O que se seguiu à Conferência de Bandung foram golpes de estado depondo dirigentes que participaram ou se fizeram representar na Conferência e assassinatos de diversos deles, nem sempre reconhecidos, como de Sukarno que morreu na prisão (sic).
Porém, o espírito do mundo multipolar vem sendo mantido por instituições plurinacionais, encontros como registrados no trabalho “Bandung, 1955: Ponto de Encontro Global” de Raissa Brescia dos Reis e Taciana Almeida Garrido Resende (“Esboços”, Florianópolis, v.26, nº42, maio/agosto 2019 – ISSN 2175.7676), e publicações como os “Cadernos do Terceiro Mundo”, fundado por Beatriz Bissio, Neiva Moreira e Pablo Piacentini, em 1974, circulando até 2006.
Fórum Econômico Internacional de São Petersburgo
Entre 5 e 8 de junho próximo, ocorrerá na Rússia o Fórum Econômico Internacional de São Petersburgo (SPIEF) com tema “A base de um mundo multipolar, formação de novos pontos de crescimento”.
São aguardados como moderadores e palestrantes mais de 1.000 intelectuais de diferentes origens acadêmicas e profissionais.
Países da África, América Latina e Ásia já designaram participantes, assim como a China.
Espera-se a mais profunda e abrangente análise para a construção de nova e pacífica base de relações entre os países, e para ação colaboradora e respeitosa às soberanias de cada um.

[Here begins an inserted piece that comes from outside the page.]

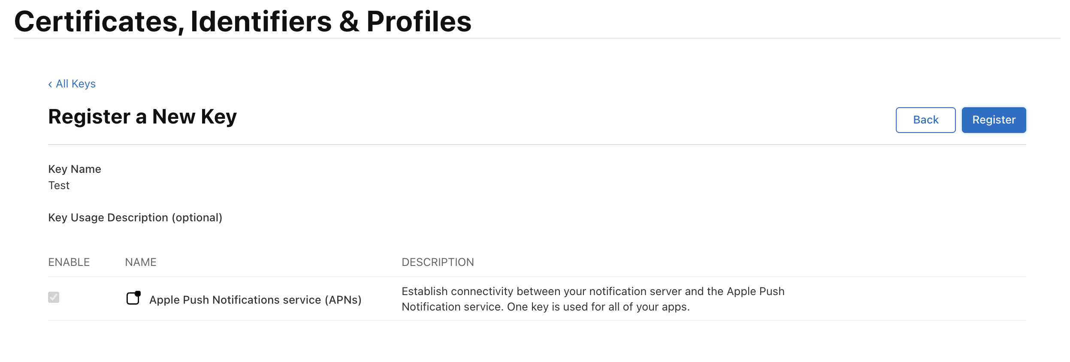This screenshot has height=362, width=1070.
Task: Click the word Identifiers in the page title
Action: 261,21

Dentre os temas, escolhemos para discorrer neste artigo o “desenvolvimento dos talentos e a promoção da personalidade patriótica e socialmente responsável”.
A realidade brasileira após o movimento, impulsionado pelas finanças, denominado “redemocratização”, na década de 1980, vem retrocedendo tanto no desenvolvimento de talentos, como na própria instrução básica, e, com graves problemas para a industrialização, desenvolvimento tecnológico, produção e o enriquecimento nacional, e, o que é mais sério e de nefastas consequências, a busca pela personalidade patriótica e socialmente responsável.

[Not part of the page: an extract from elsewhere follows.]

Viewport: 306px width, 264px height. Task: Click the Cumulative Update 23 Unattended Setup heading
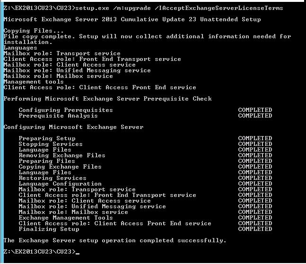132,19
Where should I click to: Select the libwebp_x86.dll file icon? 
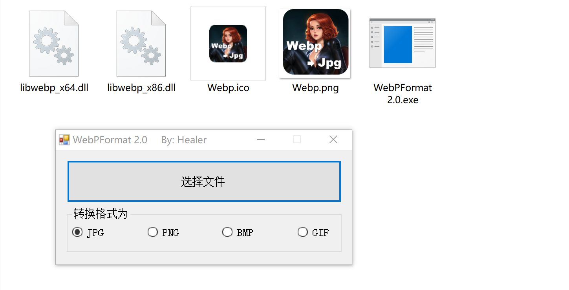coord(141,43)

Ao invés da aprofundar a multipolaridade, busca-se construir nova bipolaridade, não mais de capitalismo versus socialismo, como no século passado, mas de esquerda e direita, menos preciso e consequentemente mais abrangente para ambos os lados.
Fica assim menos caracterizada a conduta individual e mais hipócrita o relacionamento de cada um.

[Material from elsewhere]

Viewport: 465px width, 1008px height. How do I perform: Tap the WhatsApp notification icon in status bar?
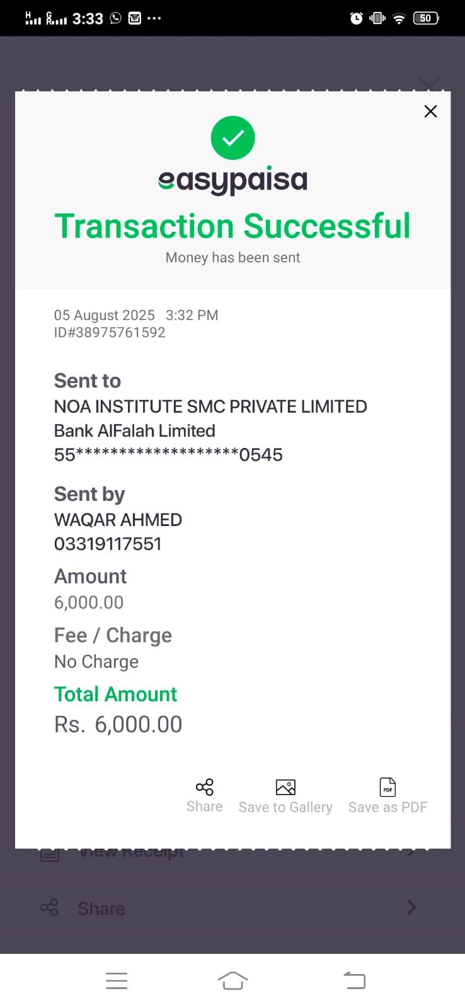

Na política, esta nova bipolaridade levou à indiferença de eleitores e candidatos na definição de seus partidos políticos preferidos: todos são iguais.
O que não deixa de ser verdadeiro quando se trata de seguir as ordens emanadas pelas finanças apátridas. Todos as seguem, porém com discursos enganadores e diferenciados.
O primeiro passo para desenvolvimento dos talentos e da personalidade patriótica e socialmente responsável está na educação. Nos 15 anos da educação comportamental e intelectual que começa nos 12 anos de convívio e aprendizado nas creches e nos Centros Integrados de Educação Pública, os CIEPs, como idealizados por Darcy Ribeiro e sua equipe, para o Rio de Janeiro, nos governos de Leonel Brizola, e prossegue nos três anos dos cursos médio e profissionalizantes.
Este tempo de aprendizado, que será garantido pelo governo, adequado às necessidades e diversidades regionais, colocará o brasileiro de 18 anos apto a exercer uma atividade, com o conhecimento técnico, cultural e político capaz de desempenhar com dignidade e consciência seu papel na sociedade.
Bastaria este único tema para justificar a presença de brasileiros que têm responsabilidade pelo futuro do País, ou seja, pela educação no Brasil. E muito teríamos a ganhar.
Porém, é possível ter esta expectativa?
Estão as autoridades constituídas de nosso País cientes de suas responsabilidades com a Nação e o povo?
É com esta dúvida que concluímos o artigo.
*Pedro Augusto Pinho é administrador aposentado.